— EXERCISE INSTRUCTIONS —
Pick out every line of the data below that contains the string "Task", and copy each one in full.

---------- EXTRACTED DATA ----------

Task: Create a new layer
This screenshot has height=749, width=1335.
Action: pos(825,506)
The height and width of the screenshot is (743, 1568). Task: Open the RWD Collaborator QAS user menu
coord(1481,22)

----------

— CORRECT RESPONSE —
Task: Create a new layer
The height and width of the screenshot is (743, 1568). Task: Open the RWD Collaborator QAS user menu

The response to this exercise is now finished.